Exercise details:
Each line from the one holding "You are a GUI" to the last line of the listing must be set down exactly. No pictures are to be included.

Provided data:
——————

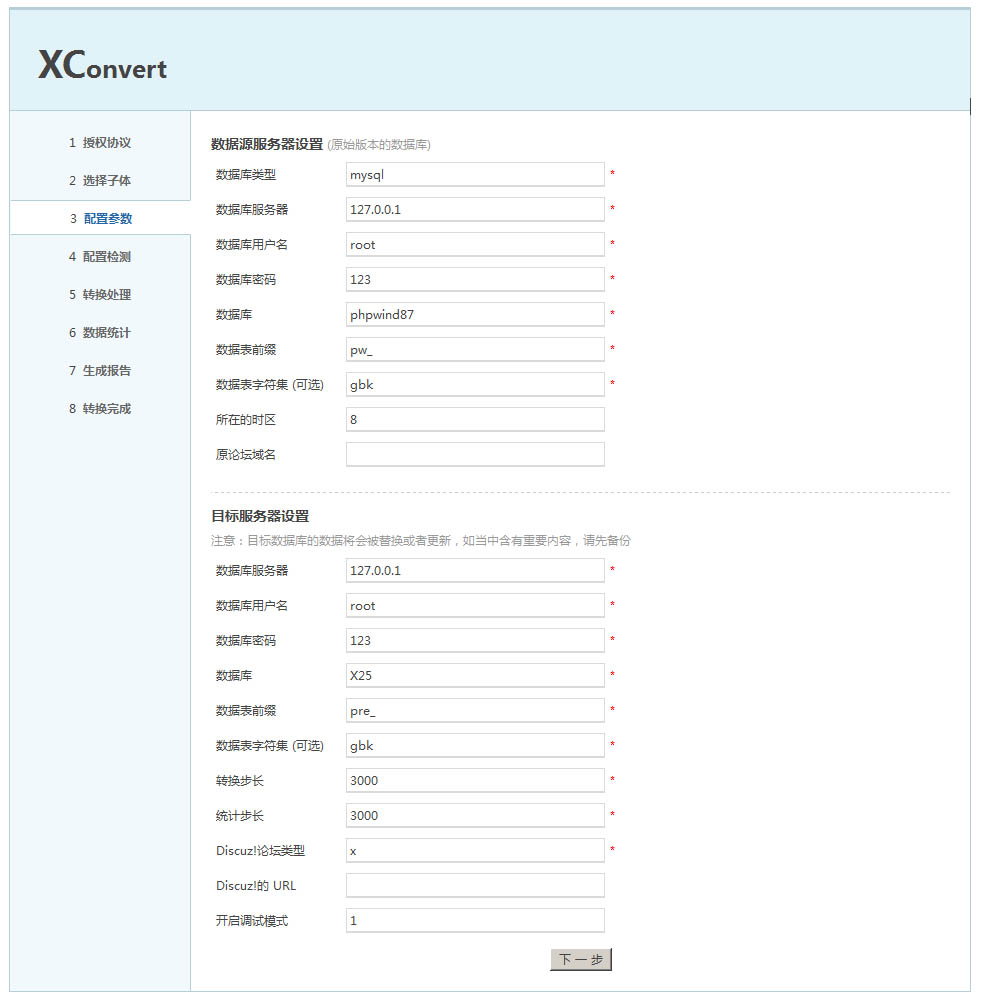Select step 6 数据统计 in sidebar

(100, 333)
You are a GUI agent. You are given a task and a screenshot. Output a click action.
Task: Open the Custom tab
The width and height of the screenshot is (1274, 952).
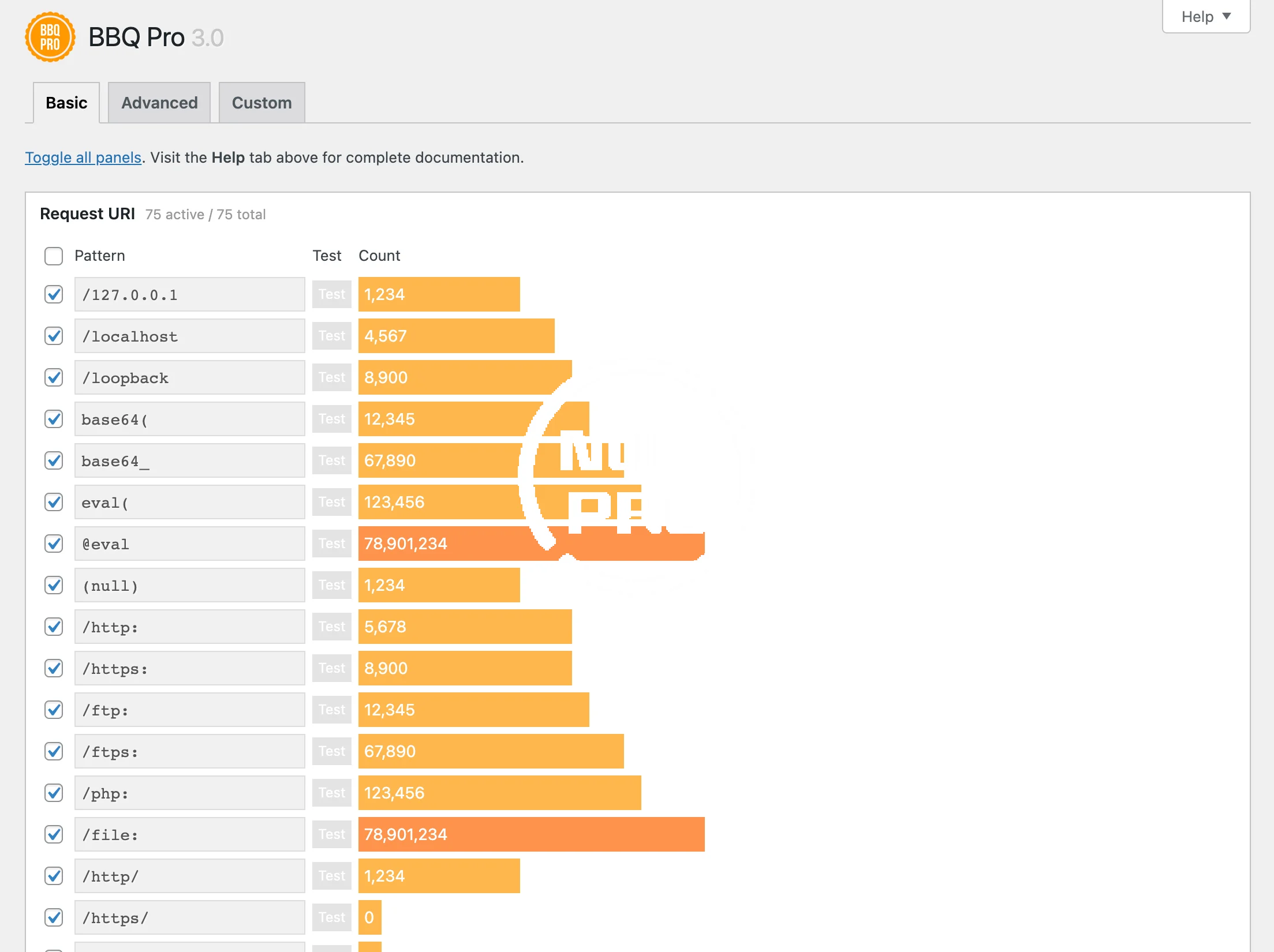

——————

Solution to the problem:
You are a GUI agent. You are given a task and a screenshot. Output a click action.
Task: Open the Custom tab
The width and height of the screenshot is (1274, 952).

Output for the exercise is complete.